* Alıştırmalar:
1 - Aşağıdaki okuma parçasına göre (a), (b) ve (c) ifadelerinin her biri metinle uyuşuyor mu? Her biri için evet ya da hayır deyin ve kararı belirleyen sözleri metinden aynen alıntılayın.
(a) Eco'ya göre Ortaçağ kültürü, gerçeklik üzerine bir düşünmeden çok kültürel geleneğin bir yorumudur.
(b) Ortaçağlıların estetik ilgi alanı bizimkinden daha dardı.
(c) Ortaçağ filozofları güzellikten söz ederken yalnızca soyut kavramlara gönderme yaptılar.
2 - Aşağıdaki okuma parçasına göre Ortaçağlılarda şeylerin güzelliğine yönelik ilgiyi çoğunlukla harekete geçiren neydi?

* Okuma Parçası:
────────────────────────────────────────

• Sonuç bulunamadı

Osmanlı Şiirinde Güzellikler Şehrinin Sultanı: Sevgili

Umberto Eco, Ortaçağ Estetiğinde Sanat ve Güzellik adlı çalışmasında

“Ortaçağ kültürü, gerçeklik üzerine bir düşünme olmaktan çok, kültürel geleneğin bir yorumudur” (17) derken; Ortaçağ filozoflarının güzellikten söz ettiklerinde soyut kavramların yanı sıra somut deneyimlere de gönderme yaptıklarının altını çizer: Ortaçağlıların estetik ilgi alanı bizimkinden çok daha kapsamlıydı ve

çoğunlukla şeylerin güzelliğine yönelik ilgilerini harekete geçiren şey metafizik bir veri olarak güzellik bilinciydi; ama sıradan insanın, sanatçının ve sanatseverlerin duyularla algılanan olgulara yönelik beğenileri de söz konusuydu. (18)

────────────────────────────────────────

[Koleksiyon kayıtları]
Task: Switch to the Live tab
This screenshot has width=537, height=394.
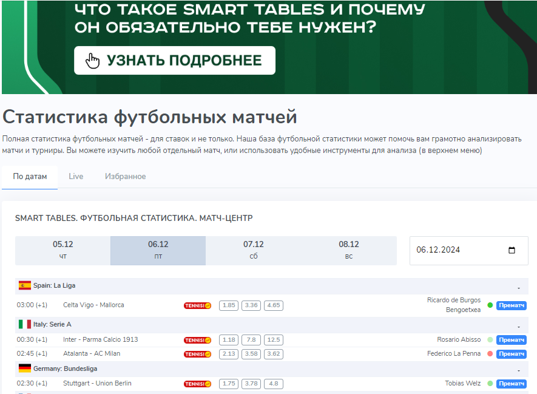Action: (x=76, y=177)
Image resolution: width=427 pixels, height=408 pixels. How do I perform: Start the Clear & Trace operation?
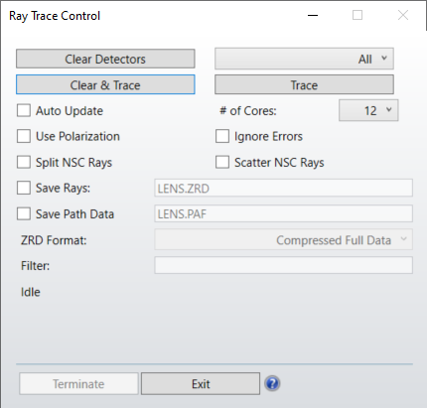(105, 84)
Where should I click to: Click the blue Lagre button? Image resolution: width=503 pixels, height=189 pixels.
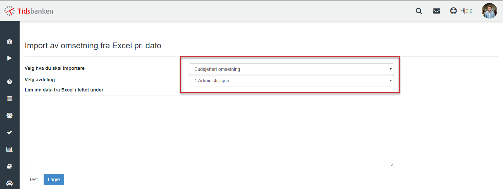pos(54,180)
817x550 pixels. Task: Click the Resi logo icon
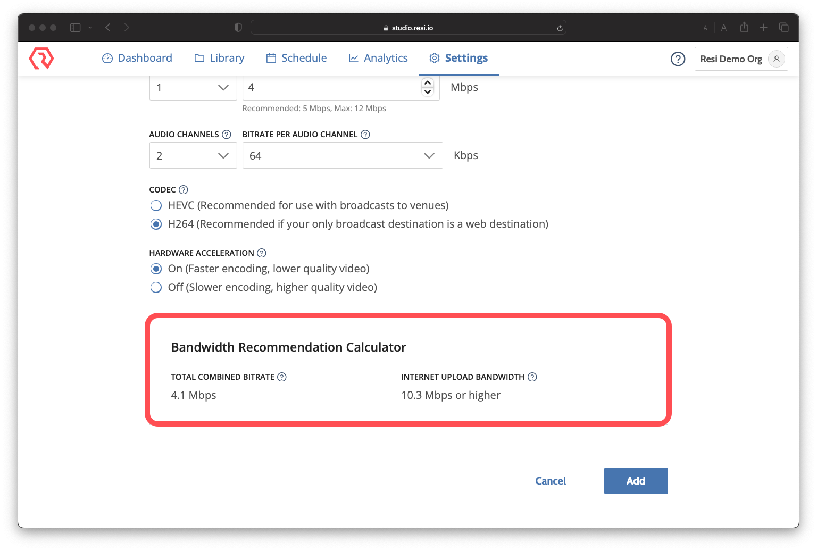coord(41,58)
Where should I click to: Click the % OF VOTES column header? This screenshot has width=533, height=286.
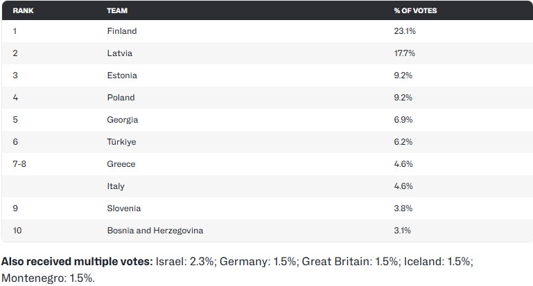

────────────────────────────────────────

* Beklenen Yanıtlar:
1 -
(a) Evet: "Ortaçağ kültürü, gerçeklik üzerine bir düşünme olmaktan çok, kültürel geleneğin bir yorumudur"
(b) Hayır: "Ortaçağlıların estetik ilgi alanı bizimkinden çok daha kapsamlıydı"
(c) Hayır: "soyut kavramların yanı sıra somut deneyimlere de gönderme yaptıklarının"

2 - Metafizik bir veri olarak güzellik bilinci.